Martian meteorites tell us about several processes occuring at various times throughout Mars’ history. The story begins with mars’ differentiation into core, mantle and crust very soon after planet formation at 4.5 billion years ago. The oldest martian meteorite crystallized from a magma soon thereafter. The younger martian meteorites show us that igneous volcanism continued until at least 1.3 billion years and probably 170 million years. Impacts occurred on the surface throughout Mars’ history.

Many of the martian meteorites show some evidence of interaction with liquid water. Some have igneous minerals with a little water, but most have alteration products (especially salts and clays) caused by weathering. Studies of the lightest elements that make up the atmosphere tell us that Mars’ atmospheric evolution was very different from Earth. Some of the lightest gases from Mars’ atmosphere were lost to space throughout time.

What don’t Martian meteorites tell us and why do we need sample returns?

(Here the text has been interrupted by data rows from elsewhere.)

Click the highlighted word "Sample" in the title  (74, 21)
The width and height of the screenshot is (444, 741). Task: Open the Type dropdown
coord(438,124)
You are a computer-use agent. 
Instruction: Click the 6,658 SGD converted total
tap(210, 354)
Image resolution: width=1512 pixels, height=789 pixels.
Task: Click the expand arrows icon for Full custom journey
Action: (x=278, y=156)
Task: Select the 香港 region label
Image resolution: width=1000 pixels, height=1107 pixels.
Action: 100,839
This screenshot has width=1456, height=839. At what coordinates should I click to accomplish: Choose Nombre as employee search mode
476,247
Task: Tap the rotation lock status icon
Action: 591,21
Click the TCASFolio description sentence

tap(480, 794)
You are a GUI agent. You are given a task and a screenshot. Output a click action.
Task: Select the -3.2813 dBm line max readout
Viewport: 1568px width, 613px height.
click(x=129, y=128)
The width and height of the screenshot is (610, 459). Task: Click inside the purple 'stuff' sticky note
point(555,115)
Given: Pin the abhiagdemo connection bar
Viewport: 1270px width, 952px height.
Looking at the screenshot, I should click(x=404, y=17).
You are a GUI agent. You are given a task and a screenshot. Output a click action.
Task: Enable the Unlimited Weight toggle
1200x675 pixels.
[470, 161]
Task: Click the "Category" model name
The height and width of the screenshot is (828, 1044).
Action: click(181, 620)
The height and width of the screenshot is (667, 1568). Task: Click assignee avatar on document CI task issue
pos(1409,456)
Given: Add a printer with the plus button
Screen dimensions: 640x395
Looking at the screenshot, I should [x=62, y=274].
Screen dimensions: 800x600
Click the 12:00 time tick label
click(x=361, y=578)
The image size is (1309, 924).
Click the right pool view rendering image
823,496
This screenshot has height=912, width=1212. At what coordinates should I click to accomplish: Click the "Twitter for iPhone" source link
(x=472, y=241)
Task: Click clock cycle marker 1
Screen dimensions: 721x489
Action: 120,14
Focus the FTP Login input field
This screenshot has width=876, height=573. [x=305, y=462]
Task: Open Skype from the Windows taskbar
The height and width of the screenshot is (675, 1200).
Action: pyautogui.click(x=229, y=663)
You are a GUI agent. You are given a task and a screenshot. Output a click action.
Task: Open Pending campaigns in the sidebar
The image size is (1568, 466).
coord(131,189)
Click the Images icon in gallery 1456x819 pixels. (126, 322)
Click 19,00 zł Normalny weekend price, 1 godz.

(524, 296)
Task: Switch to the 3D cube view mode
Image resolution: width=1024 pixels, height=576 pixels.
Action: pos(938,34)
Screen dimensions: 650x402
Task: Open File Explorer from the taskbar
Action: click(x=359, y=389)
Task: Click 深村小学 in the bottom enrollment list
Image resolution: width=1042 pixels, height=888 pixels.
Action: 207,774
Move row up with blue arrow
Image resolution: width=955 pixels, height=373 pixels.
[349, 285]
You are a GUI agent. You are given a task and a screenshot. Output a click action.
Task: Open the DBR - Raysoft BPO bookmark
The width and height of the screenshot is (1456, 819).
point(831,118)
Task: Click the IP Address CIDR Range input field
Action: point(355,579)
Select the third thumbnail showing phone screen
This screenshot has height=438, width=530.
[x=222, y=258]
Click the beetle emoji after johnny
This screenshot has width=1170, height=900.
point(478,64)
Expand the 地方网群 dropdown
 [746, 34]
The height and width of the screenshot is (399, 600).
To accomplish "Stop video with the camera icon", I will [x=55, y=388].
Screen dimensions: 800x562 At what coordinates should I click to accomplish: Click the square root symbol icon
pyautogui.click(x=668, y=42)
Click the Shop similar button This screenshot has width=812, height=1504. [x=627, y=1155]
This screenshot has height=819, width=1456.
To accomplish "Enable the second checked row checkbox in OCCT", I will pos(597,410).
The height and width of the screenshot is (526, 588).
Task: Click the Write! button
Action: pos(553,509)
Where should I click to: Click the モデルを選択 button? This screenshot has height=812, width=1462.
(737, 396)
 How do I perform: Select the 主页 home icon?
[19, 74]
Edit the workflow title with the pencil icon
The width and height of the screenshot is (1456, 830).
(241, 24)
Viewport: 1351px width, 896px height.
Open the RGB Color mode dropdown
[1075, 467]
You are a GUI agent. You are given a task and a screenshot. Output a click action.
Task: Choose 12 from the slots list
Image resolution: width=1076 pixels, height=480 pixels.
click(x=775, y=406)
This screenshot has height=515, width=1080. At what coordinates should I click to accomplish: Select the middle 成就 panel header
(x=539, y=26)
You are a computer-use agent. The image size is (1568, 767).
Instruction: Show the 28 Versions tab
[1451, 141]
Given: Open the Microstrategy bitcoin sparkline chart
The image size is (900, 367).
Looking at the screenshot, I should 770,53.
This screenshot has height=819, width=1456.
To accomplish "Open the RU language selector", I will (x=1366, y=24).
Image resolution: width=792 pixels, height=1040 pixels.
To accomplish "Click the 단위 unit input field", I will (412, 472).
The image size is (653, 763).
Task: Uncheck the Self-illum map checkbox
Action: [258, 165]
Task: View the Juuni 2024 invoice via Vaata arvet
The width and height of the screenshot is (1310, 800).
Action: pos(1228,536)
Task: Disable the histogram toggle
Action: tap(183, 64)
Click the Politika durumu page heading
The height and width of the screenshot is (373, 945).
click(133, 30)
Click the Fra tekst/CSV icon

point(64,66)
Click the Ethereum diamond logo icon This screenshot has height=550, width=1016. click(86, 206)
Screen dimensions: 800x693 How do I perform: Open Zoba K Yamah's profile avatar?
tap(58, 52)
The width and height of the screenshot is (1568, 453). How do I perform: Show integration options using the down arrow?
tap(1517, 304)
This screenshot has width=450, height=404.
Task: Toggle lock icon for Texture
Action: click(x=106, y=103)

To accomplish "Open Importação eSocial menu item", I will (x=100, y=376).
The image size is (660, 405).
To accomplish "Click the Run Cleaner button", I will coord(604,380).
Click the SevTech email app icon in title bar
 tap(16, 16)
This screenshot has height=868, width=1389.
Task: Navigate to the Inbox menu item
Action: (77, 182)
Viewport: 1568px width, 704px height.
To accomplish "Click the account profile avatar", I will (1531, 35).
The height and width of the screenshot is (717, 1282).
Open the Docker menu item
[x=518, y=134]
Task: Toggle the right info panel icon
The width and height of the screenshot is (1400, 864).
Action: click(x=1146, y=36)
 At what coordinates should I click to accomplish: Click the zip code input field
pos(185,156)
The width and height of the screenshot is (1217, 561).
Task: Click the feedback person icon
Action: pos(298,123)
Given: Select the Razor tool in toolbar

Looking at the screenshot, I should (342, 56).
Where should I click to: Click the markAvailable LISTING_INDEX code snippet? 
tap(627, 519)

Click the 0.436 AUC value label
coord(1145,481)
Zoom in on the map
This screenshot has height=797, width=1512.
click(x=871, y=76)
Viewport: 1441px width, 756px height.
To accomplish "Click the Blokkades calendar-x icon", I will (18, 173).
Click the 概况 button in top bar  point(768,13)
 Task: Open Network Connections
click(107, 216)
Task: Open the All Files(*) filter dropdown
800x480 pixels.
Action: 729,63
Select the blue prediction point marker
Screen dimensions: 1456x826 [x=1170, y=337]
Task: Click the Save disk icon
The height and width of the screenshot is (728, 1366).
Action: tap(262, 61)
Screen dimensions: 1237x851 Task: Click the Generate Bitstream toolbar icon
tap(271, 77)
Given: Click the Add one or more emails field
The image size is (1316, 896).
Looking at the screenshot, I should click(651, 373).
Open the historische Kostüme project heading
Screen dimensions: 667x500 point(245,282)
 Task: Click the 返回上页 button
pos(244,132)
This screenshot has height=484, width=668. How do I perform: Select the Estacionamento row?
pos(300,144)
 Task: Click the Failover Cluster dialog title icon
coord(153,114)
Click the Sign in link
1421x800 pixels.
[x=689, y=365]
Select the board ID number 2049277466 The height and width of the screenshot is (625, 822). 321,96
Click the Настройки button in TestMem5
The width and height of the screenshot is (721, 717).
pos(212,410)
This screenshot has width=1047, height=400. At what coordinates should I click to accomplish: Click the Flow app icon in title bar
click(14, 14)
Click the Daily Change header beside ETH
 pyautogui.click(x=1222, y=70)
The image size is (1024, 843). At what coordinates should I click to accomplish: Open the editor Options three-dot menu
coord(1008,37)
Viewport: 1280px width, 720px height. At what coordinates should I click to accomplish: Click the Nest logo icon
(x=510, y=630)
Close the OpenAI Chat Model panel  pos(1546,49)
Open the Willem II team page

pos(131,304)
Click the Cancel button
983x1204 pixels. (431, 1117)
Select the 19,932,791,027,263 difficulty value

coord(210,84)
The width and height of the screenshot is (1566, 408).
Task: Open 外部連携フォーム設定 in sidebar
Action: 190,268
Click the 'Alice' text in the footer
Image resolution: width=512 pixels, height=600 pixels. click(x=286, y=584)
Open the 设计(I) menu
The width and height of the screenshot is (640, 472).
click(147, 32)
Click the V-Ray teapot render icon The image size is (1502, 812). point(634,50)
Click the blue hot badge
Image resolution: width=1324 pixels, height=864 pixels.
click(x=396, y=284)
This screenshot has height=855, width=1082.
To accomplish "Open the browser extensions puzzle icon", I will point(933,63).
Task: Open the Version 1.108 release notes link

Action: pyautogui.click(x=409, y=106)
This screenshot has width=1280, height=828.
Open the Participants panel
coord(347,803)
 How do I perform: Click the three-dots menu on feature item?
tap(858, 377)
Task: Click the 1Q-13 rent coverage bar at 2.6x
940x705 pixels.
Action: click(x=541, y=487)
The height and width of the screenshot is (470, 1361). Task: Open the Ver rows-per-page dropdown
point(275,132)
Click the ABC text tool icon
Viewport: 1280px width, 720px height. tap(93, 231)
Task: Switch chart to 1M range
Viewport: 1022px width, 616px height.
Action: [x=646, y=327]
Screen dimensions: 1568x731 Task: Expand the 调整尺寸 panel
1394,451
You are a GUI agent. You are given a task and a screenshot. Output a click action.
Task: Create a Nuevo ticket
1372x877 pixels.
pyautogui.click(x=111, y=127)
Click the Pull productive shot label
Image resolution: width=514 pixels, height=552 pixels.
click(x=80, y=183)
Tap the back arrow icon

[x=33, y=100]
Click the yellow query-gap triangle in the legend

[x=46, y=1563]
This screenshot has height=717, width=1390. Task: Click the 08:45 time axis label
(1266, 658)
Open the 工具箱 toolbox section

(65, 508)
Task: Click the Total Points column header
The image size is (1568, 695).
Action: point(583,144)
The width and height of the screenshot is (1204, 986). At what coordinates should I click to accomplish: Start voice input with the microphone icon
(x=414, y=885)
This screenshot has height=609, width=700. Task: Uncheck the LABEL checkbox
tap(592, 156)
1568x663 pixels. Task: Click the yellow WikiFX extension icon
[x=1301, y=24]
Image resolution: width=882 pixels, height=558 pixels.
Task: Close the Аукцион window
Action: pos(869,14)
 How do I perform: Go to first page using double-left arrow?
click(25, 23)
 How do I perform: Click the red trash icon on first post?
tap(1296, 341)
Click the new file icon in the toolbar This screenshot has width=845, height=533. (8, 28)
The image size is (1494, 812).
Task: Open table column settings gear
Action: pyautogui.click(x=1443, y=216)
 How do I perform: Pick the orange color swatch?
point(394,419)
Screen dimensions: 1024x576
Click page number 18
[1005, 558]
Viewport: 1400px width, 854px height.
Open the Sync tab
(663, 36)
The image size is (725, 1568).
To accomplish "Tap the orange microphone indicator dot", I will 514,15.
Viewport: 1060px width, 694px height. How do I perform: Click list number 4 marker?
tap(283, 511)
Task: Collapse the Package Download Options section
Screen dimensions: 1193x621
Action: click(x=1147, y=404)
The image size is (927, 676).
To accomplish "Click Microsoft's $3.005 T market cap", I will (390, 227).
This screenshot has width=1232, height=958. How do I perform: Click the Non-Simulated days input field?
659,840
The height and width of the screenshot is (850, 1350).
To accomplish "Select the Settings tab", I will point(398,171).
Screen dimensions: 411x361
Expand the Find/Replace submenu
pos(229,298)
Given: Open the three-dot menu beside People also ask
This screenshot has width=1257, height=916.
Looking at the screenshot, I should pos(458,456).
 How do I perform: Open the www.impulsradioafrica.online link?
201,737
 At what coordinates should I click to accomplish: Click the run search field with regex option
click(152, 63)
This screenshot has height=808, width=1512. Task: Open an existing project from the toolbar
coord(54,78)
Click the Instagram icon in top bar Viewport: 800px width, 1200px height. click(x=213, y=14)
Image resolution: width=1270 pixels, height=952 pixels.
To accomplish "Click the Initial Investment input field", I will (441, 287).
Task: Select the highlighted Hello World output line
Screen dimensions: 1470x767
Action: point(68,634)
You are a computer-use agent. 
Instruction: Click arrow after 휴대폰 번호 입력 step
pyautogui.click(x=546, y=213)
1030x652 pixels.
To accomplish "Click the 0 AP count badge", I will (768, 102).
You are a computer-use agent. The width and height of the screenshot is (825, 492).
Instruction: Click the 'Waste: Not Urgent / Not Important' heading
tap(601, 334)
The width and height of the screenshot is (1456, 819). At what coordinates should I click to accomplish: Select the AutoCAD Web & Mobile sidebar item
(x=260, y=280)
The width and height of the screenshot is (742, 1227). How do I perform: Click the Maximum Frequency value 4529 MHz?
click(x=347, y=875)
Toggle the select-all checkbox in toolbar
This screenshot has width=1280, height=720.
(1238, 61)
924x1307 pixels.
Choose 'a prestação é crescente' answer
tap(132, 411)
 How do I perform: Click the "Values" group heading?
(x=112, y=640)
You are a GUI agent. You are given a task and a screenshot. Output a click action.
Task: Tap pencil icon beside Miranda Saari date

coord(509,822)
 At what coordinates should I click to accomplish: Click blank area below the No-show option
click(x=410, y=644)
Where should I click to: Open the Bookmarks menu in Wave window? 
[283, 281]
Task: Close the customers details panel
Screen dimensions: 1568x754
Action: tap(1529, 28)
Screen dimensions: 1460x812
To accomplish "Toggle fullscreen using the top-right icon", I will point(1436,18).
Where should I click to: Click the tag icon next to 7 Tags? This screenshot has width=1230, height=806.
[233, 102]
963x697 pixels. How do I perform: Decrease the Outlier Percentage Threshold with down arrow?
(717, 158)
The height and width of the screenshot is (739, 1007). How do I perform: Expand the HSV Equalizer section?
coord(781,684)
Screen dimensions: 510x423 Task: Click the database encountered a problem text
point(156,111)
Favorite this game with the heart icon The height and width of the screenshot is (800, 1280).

We do not know where the meteorites came from on the surface of Mars, therefore we can’t use them for “ground truth” for remote sensing studies. We can only infer that one is from the old cratered terrain of the southern highlands and that the rest are from the young volcanic terrain in the northern plains.

The martian meteorites are all igneous rocks and do not tell us as much about mars’ water and atmosphere as we could learn from studies of old sediments and soils. Igneous rocks are not the best candidates for searching from martian life. Sample return missions directed to both old sedimentary rocks and young volcanic rocks are needed for “ground truth” and to better understand volatiles and possible life on Mars.